Work to be completed
Using the entries below, copy exactly each line from the line with "Tap the running figure notification icon" up to and including the line with "Viewport: 916px width, 700px", with every picture left out.

Records supplied
────────────────────

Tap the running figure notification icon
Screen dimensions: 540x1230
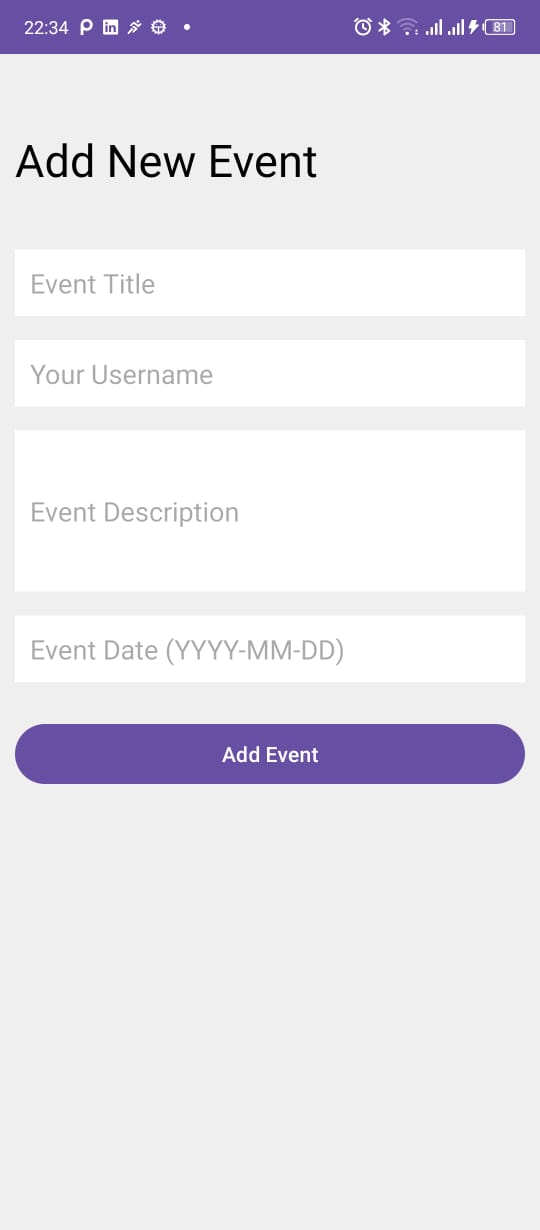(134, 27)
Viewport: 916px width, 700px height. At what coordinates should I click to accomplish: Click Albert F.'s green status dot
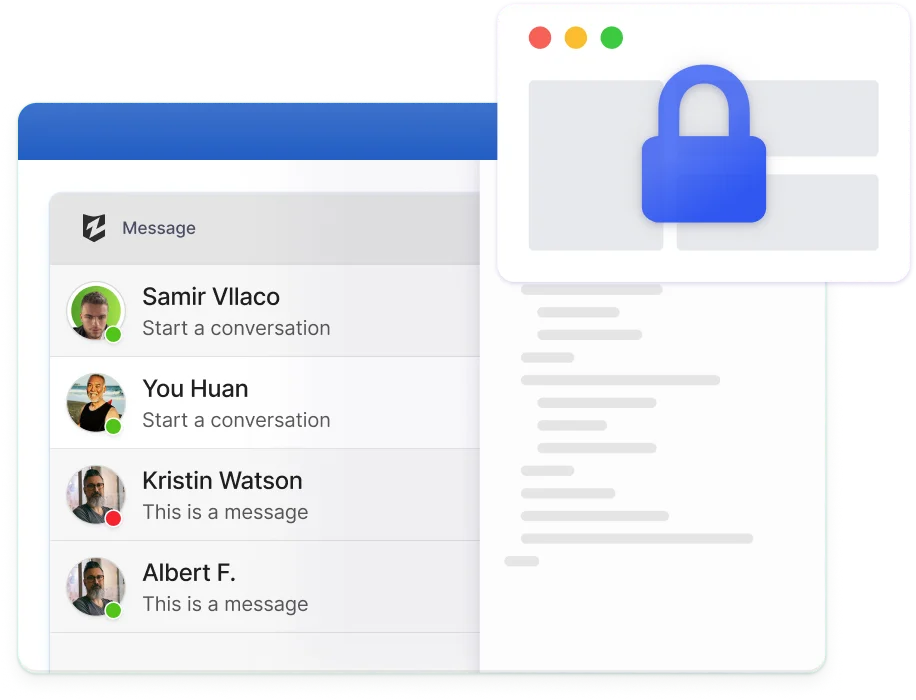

────────────────────

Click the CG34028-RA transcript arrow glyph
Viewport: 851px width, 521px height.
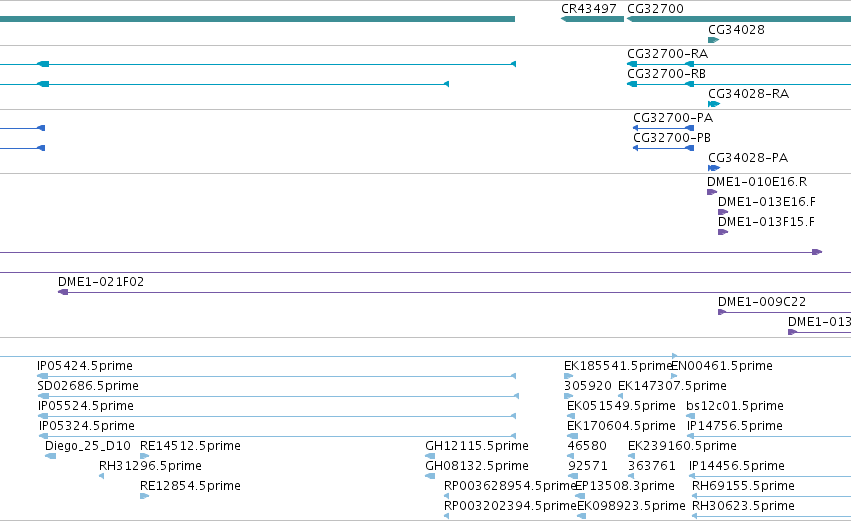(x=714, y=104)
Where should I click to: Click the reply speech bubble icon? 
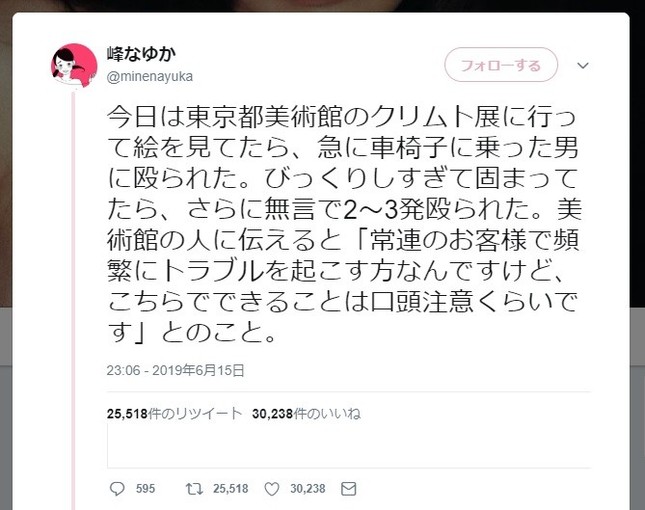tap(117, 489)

────────────────────

Response area
Tap the running figure notification icon
Screen dimensions: 540x1230
(134, 27)
Viewport: 916px width, 700px height. At what coordinates should I click to accomplish: Click Albert F.'s green status dot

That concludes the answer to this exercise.